• [Instructions to follow]: Find the string "computer" in the entries and copy each line that has it.
::::
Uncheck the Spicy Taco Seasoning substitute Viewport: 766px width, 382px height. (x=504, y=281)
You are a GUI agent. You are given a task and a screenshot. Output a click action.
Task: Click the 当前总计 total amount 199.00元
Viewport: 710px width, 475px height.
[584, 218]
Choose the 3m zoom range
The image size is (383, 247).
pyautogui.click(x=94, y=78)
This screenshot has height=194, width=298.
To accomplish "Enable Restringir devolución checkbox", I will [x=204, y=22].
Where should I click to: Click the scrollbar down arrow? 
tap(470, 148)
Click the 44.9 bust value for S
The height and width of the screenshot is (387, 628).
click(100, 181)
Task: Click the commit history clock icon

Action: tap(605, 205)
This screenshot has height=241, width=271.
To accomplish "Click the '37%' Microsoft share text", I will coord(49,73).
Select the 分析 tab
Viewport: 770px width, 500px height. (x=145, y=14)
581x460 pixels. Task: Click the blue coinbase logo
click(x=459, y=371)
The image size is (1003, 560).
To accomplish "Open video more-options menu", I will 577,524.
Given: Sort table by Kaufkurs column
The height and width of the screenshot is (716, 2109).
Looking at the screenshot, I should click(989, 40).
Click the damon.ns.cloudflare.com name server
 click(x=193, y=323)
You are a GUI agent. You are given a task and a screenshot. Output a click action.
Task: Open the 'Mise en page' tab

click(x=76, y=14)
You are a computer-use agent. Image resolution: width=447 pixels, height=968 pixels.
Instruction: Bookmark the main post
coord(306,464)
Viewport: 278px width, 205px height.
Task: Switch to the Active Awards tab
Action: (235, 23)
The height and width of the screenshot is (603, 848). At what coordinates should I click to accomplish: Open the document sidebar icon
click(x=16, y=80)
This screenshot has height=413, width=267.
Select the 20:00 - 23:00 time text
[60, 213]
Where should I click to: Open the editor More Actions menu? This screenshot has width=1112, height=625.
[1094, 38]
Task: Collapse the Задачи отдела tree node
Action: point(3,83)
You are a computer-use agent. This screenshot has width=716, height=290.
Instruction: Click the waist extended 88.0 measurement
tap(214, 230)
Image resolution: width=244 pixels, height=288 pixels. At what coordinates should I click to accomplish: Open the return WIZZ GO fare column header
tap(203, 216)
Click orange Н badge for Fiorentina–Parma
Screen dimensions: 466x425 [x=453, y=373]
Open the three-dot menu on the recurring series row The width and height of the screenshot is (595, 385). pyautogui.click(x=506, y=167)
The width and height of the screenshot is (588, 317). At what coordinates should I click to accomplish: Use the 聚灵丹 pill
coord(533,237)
::::
• [Task response]:
You are a computer-use agent. Image resolution: width=447 pixels, height=968 pixels.
You are a computer-use agent. This screenshot has width=716, height=290.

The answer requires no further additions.